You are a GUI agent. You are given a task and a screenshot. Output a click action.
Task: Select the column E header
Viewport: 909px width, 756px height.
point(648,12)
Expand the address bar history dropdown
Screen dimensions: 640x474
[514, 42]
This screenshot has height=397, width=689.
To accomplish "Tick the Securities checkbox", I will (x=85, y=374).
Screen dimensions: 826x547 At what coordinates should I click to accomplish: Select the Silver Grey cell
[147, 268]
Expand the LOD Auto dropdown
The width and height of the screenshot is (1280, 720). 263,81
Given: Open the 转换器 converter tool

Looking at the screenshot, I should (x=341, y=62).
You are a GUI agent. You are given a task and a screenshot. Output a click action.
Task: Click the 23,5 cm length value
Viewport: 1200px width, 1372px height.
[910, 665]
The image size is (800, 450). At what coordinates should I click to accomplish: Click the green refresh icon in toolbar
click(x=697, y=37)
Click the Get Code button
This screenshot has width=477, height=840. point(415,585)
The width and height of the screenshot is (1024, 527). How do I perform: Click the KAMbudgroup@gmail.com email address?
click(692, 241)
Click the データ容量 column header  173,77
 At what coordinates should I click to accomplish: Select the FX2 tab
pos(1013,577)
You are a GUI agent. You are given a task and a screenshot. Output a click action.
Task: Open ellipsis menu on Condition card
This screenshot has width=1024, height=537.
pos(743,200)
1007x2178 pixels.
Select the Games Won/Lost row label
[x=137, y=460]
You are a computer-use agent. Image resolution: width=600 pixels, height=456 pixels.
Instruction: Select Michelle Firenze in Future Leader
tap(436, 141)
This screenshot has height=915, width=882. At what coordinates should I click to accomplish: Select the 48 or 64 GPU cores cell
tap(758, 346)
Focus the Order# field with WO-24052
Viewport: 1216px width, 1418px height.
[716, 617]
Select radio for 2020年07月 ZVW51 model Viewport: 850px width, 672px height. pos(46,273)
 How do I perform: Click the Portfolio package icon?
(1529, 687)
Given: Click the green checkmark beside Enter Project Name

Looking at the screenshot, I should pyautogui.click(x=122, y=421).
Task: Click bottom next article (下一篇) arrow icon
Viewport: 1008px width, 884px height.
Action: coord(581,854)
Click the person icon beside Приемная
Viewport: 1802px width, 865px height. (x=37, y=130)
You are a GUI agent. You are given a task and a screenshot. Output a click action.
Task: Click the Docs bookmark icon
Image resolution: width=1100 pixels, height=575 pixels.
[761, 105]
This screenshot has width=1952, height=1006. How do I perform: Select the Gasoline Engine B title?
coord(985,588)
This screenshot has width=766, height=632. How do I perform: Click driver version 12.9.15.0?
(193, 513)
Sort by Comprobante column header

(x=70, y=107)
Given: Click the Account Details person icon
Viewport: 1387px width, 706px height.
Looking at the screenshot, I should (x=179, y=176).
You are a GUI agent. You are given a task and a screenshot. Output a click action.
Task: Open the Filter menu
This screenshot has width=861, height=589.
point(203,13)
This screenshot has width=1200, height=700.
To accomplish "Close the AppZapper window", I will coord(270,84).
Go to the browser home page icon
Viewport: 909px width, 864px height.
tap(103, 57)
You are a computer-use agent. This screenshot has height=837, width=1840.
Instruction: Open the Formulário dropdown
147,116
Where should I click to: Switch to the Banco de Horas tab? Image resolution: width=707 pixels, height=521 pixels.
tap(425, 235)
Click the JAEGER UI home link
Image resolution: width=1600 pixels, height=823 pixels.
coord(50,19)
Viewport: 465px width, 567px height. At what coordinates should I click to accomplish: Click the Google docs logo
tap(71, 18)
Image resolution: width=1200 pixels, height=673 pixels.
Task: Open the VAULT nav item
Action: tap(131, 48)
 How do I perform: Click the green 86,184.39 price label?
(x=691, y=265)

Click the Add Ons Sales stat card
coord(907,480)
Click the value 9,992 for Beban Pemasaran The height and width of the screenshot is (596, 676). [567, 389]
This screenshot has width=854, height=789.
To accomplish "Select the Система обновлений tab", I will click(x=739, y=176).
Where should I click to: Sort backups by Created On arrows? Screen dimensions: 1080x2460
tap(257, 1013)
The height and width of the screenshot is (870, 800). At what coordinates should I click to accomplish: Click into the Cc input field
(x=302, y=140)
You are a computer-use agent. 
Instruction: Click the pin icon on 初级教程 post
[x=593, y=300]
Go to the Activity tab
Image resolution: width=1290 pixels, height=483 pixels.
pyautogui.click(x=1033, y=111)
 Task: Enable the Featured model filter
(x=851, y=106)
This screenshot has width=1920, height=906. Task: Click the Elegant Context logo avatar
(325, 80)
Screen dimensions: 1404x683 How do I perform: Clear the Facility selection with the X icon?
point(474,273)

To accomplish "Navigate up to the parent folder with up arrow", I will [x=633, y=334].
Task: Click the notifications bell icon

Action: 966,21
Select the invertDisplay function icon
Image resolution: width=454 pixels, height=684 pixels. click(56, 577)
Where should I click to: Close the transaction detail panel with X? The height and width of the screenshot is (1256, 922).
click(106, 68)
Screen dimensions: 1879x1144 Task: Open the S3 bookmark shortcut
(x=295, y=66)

* _Task statement_
The response must repeat exactly the lines from the top of the material through the line containing "This screenshot has height=397, width=689.", both included, with no other output.

* _Completed task_
You are a GUI agent. You are given a task and a screenshot. Output a click action.
Task: Select the column E header
Viewport: 909px width, 756px height.
point(648,12)
Expand the address bar history dropdown
Screen dimensions: 640x474
[514, 42]
This screenshot has height=397, width=689.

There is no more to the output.